In other words, the “corporate non-profit” model.

I’m not sure that’s a good model. But I also don’t see any significant disruptive force emerging that can help change that. Is there an opportunity there?

 

Practical Considerations for IT Structure

Technology, in particular data management systems, continue to go about rapid and dramatic changes. For many non-profit agencies and small, mission-conscious businesses, the task of keeping current with the changing tech environment is daunting especially given the common lack of adequate tech skills and resources.

Some of the key factors and changes include a continuing shift of emphasis on outcomes and performance management instead of output measures; the ascendancy of mobile computing and bring-your-own-device approaches; the “Internet of Things” meme; and huge advances in robotics, artificial or machine intelligence, and virtual reality platforms. For many in the non-profit world, those changes are interesting but can seem to have little practical application to day-to-day operations. And when they are perceived as applicable, their actual effective implementation appears to be far beyond the local operational grasp.

But those changes are central to the fundamental shift in global economies away from the industrial age and its focus on labor and capital to an information or ideas age that focuses on data, information, knowledge, creativity. So how can non-profits cope with those changes?

I don’t have a unified, overall approach to that but am beginning to see some of the pieces and considerations.  First, the new world of technology and data does not require a huge refresh of either software or hardware. That means that any organization with a basic IT infrastructure (i.e., desktops and laptops joined in a local network and with widely available Internet access) can leverage that infrastructure to the new world.
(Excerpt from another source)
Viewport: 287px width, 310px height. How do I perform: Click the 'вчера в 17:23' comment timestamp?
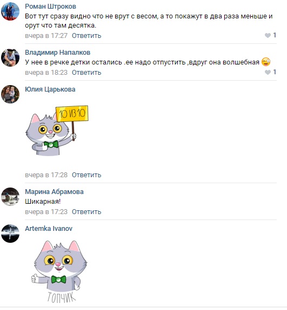tap(46, 211)
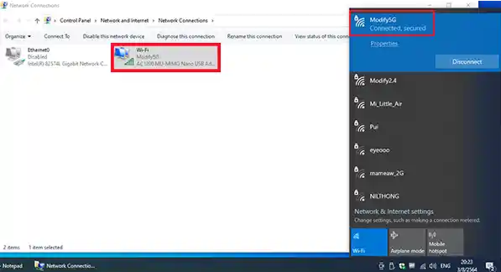Open the notification center icon
The image size is (501, 272).
(x=490, y=266)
Much of the recent shift has involved “The Cloud”– from cloud storage to hosted (cloud-based) applications. Connecting a typical desktop or laptop to the Internet and its resources essentially makes that local workstation a “thin client.”  Unlike the traditional thin client (or even VDI) approach championed by Citrix, VMWare, Oracle, etc.,  the new thin client gets its processing power and data from a multitude of servers and providers. Accessing that power and data can be done with simple, inexpensive, or legacy tools. A “general purpose” computer is not needed anymore.
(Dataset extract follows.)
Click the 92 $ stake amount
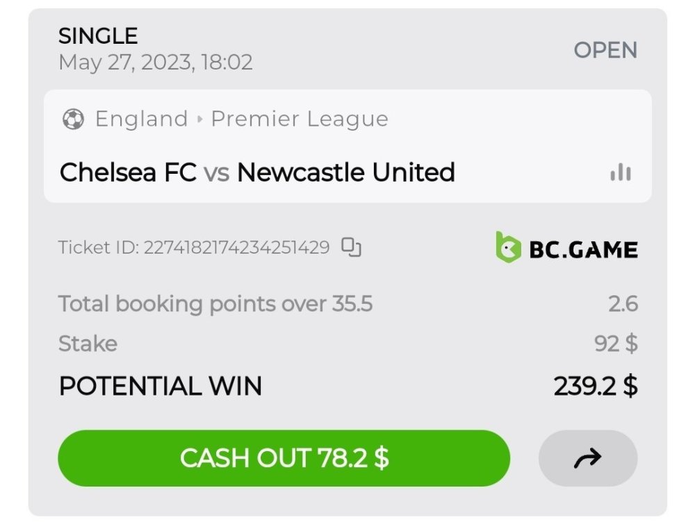 (616, 343)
Obviously that approach places increasing emphasis on the access to reliable, adequate connectivity. Google’s experiments with gigabit broadband and national debate about “Net Neutrality” illustrate that connectivity is a major concern in the new tech world.

One implication of the shift to distributed systems, to “small pieces loosely joined” (David Weinberger), is that organizations have to pay more attention to figuring out what pieces and tools should be accessible to various workers. (And then, of course, how those pieces get joined or linked together.) Is it really necessary for every field case manager to have access to the entire electronic service record on their mobile phone or tablet? The challenge becomes finding or building systems that follow the small pieces approach and having the resources to link them together into larger, meaningful and actionable systems.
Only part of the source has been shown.